Het percentage actualisatievergunningen ligt hoog. In de voorjaarsrapportage is ook al aangegeven dat dit komt doordat de LAP3 actualisaties (Landelijk AfvalbeheerPlan) en de actualisaties in het kader van de BBT-conclusies (Best Beschikbare Technieken) agrarisch en voedingsmiddelen in volle gang zijn. De ruimte die vrijkomt door de daling van vergunningaanvragen wordt onder andere weer zo benut. De zorg wordt wel geuit dat op het moment dat de samenleving en de bedrijven weer meer normaal gaan

functioneren, verwacht wordt dat de aantallen vergunningaanvragen en meldingen waarschijnlijk langzaam zullen bijtrekken. Op dat moment zullen wij via het beschikbare inhuurbudget onze productie op orde houden. Met de kennis van nu omtrent de Coronacrisis verwachten wij in dit programmajaar nog geen significante stijging van de aantallen aanvragen en meldingen.

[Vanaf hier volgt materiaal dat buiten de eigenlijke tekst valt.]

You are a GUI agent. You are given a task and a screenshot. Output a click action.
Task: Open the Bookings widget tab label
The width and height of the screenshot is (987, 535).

Door het, ten opzichte van het jaarprogramma, lagere aantal nieuwe vergunningaanvragen en meldingen zullen de aantallen voor de Drentse maatproducten zeer waarschijnlijk wat lager uitvallen dan geraamd.

Belangrijk hierbij is dat op de actualisatie na alle producten vraag gestuurd zijn; wij hebben geen invloed op de indiening van aanvragen en meldingen (op de bedrijven na die vanuit toezicht zijn aangeschreven wegens overtreding van deze grondslag). De vrijgekomen tijd wordt nuttig gebruikt voor de wettelijk verplichte en dus noodzakelijke actualisaties.

Drentse Maat (DM) JP2020 Uren Realisatie Uren % t.o.v. JP2020

Aa en Hunze 3.264 2.795 86%

Assen 5.348 3.533 66%

Borger-Odoorn 3.966 2.508 63%

Coevorden 6.117 5.433 89%

De Wolden 5.808 3.847 66%

Emmen 14.330 11.689 82%

Hoogeveen 6.966 4.467 64%

Meppel 5.639 2.627 47%

Midden-Drenthe 7.751 5.754 74%

Noordenveld 3.283 1.774 54%

Provincie Drenthe 8.172 7.577 93%

Tynaarlo 3.177 1.802 57%

Westerveld 3.891 2.148 55%

Totaal 77.712 55.954 72%

(18)

• Meer informatieverzoeken

De PAS/Stikstofproblematiek zorgde voor meer informatieverzoeken dan verwacht.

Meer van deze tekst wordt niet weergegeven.